A Lesser Evil - Lesley Pearse [140]
‘You had to tell them it was me who went to the police? Didn’t you?’
‘Oui,’ Yvette said in a sad little whisper. ‘They say they will cut off my fingers if I don’t tell them. Wizout my fingers I cannot sew. I think you ’ave Dan to look after you, you will be safe.’
While Fifi still didn’t know how the men discovered that someone in Dale Street had been to the police, they obviously assumed it was Yvette because she lived right next door to the Muckles.
Fifi couldn’t feel angry that Yvette had told on her. She knew she’d sing like a canary herself if someone was threatening to cut her fingers off. All she felt was deep, deep sorrow that through her, Yvette would have to be killed too.
‘You are angry wiz me,’ Yvette whispered brokenly.
‘No I’m not,’ Fifi said, putting her arm around the older woman. ‘It’s you who should be angry with me, you warned me to mind my own business enough times. This is my fault.’
‘It will be okay,’ Yvette said, kissing Fifi’s forehead comfortingly. ‘Your Dan, he will get ’elp for us.’
Fifi had to admit then that Dan had walked out, and that she hadn’t told him about the man in the Jaguar anyway. ‘It might be days before anyone misses us,’ she finished up. She almost added that they might be dead by then, but she managed to stop herself in time.
‘We mustn’t panic,’ Fifi said after a couple of minutes’ silence. ‘I haven’t given up on Martin yet. He might help us.’

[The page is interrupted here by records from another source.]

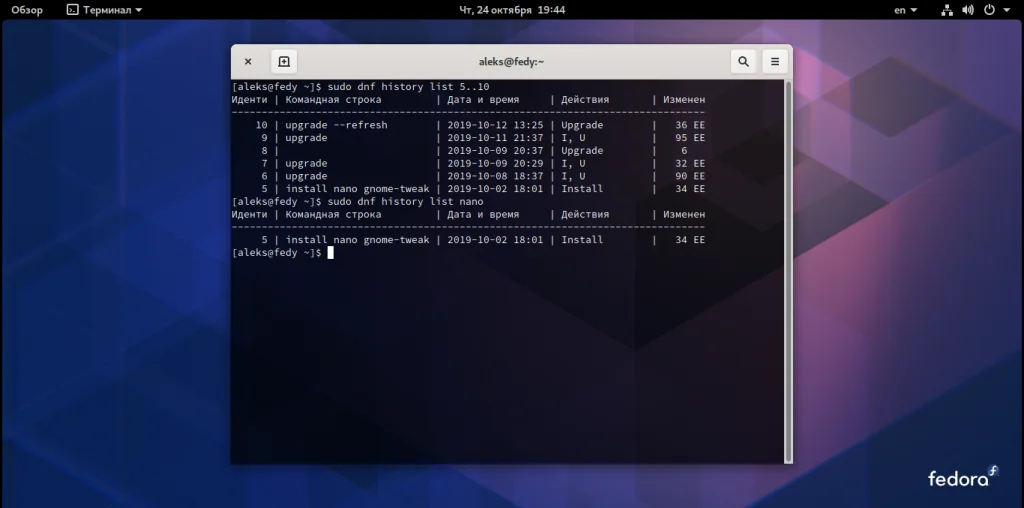Click the volume speaker icon
The height and width of the screenshot is (508, 1024).
click(x=968, y=10)
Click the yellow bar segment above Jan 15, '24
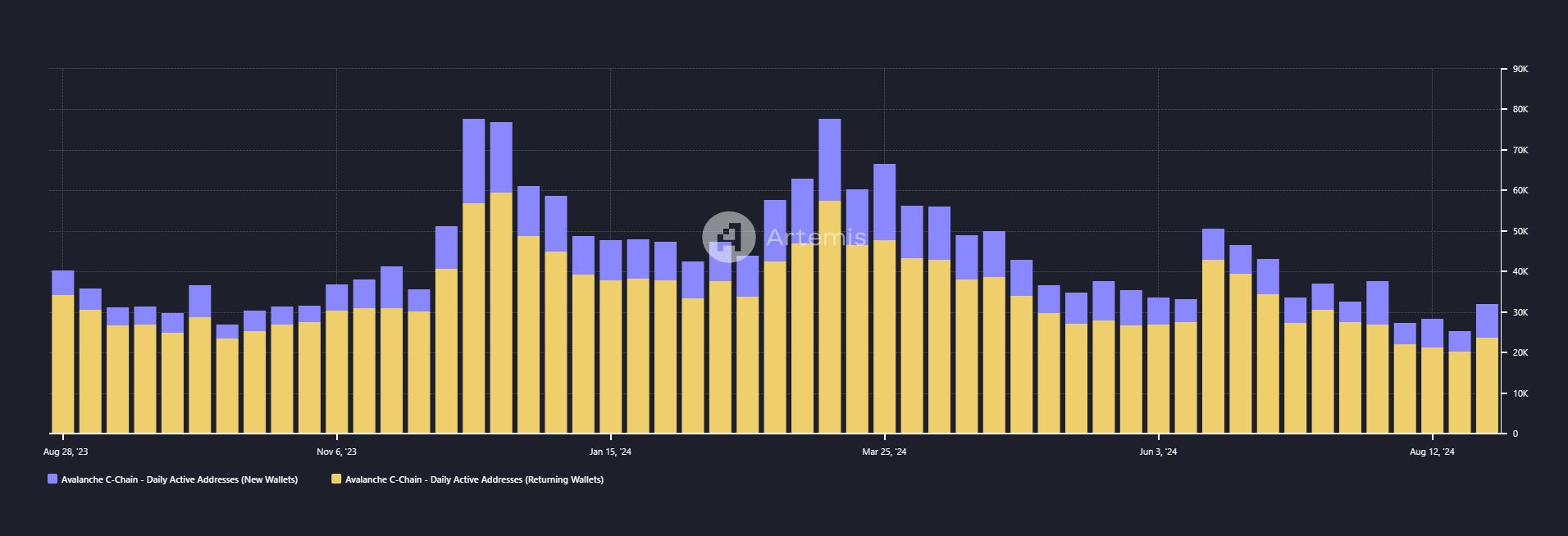The width and height of the screenshot is (1568, 536). pyautogui.click(x=610, y=357)
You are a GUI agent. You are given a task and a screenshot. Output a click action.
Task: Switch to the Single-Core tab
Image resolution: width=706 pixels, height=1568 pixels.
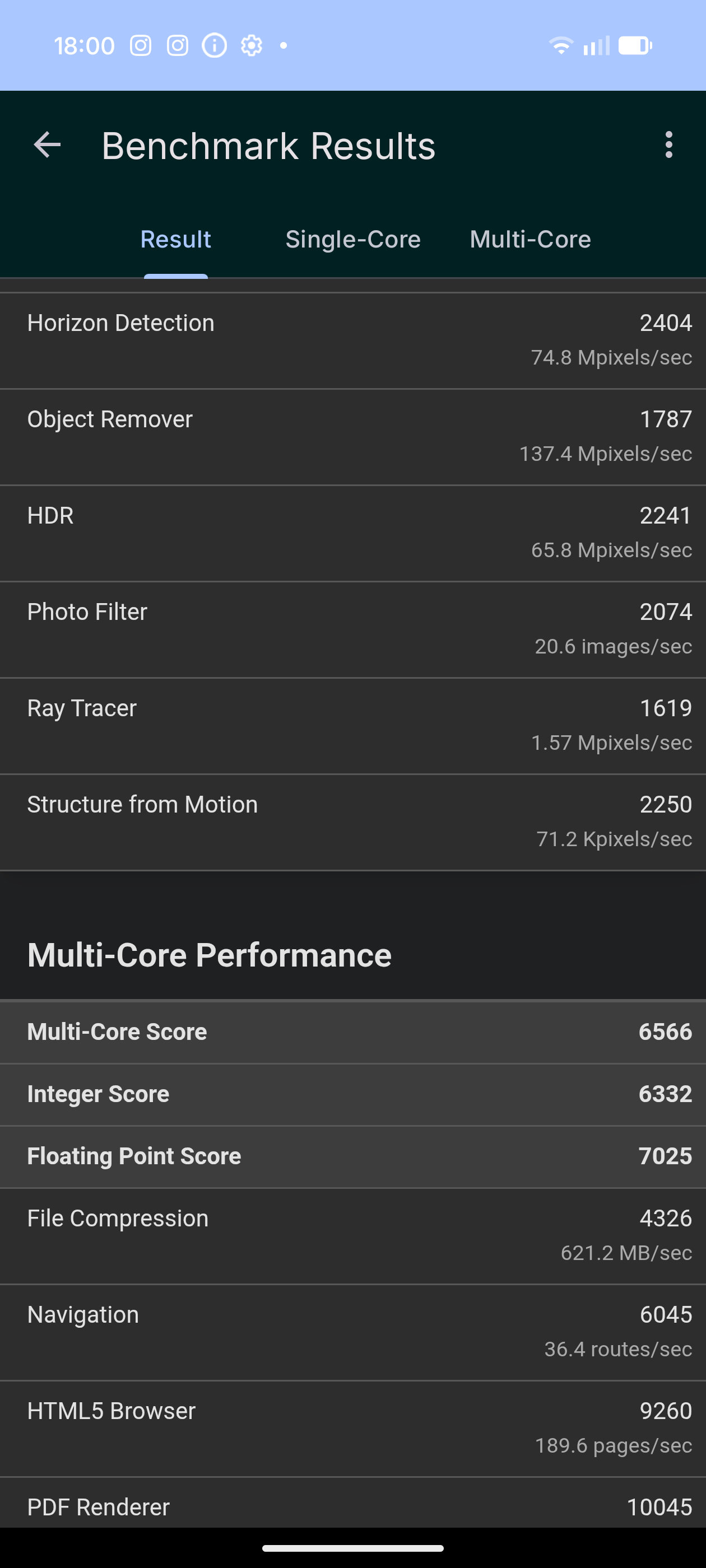[x=352, y=239]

The day passed very slowly. The sun came out around eleven in the morning, slanting down through the narrow windows and making them feel warm enough to divide the pork pie in two and eat it. They decided to leave the cake, a large currant bun, until dusk, just in case the men didn’t come back with more food. They dozed on the mattress, Fifi climbed the bars again and again for some exercise, and they talked a little, but although Yvette seemed to appreciate Fifi telling her about her childhood and her friends back in Bristol she was mostly silent, perhaps dwelling on what their end might be.
As it began to get dark, they tore the bun in half and ate it, then just sat on the mattress watching the patch of sky visible in the window grow gradually darker and darker.
‘I was so scared when it got dark yesterday,’ Fifi admitted. ‘I don’t think I could have stood a whole night alone.’
‘The dark will not hurt you,’ Yvette said, taking Fifi’s hand in hers and squeezing it. ‘It is people who hurt you.’
‘But the mice and rats, I can’t bear the thought of them,’ Fifi admitted.
‘They will not come near us,’ Yvette said firmly. ‘We ’ave not left one crumb of food for them. In ze rest of the barn there is bits of wheat, that is all they want. I would rather spend the night with a rat than a man who wishes to do me harm.’
They waited and waited, but Martin and Del didn’t come and both women’s stomachs were growling with hunger. Eventually they gave up hoping for food and lay down on the mattress. They were cold too. Yvette put her coat over the blanket, but it made little difference.
Fifi wondered if killing someone by starvation could be classified as murder, or would it be called ‘misadventure’ or some such thing if their captors claimed they’d been unable to get back? How long would it take? Two weeks, three? Or longer still? But she didn’t voice her anxiety as she felt entirely responsible for their plight.
Fifi had a dream that she was lying on a beach sunbathing. She woke to find it was sunshine on her face, coming from the high window.
Yvette was standing up stretching; she turned and smiled down at Fifi. ‘It does not seem so bad when the sun shines,’ she said. ‘But I weesh for a cup of coffee.’
Fifi looked at her watch and saw it was nearly ten. She was astounded she had managed to sleep so long, and remarked on it.
‘I think ze body knows when there is nothing to get up for,’ Yvette said. ‘When I first came to England I used to sleep from Saturday right to Monday morning. It was cold; I had little money and no friends then. Sleep was good.’